Convert the lines from the one containing "You are a GUI" through the one containing "pos(66,151)", both included, into a two-column CSV with the headers instruction and response. Give one row per instruction with its response, put each value in a single quoted field with line breaks replaced by spaces, and leave the pictures out.

START Exercise input

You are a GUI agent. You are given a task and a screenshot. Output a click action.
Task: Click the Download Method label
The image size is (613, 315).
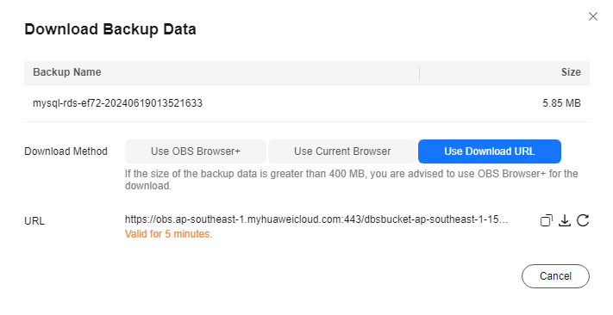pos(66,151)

END Exercise input
START Exercise input

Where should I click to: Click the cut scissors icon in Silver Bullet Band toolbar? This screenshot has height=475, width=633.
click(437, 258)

END Exercise input

— Exercise output —
instruction,response
"You are a GUI agent. You are given a task and a screenshot. Output a click action. Task: Click the Download Method label The image size is (613, 315).","pos(66,151)"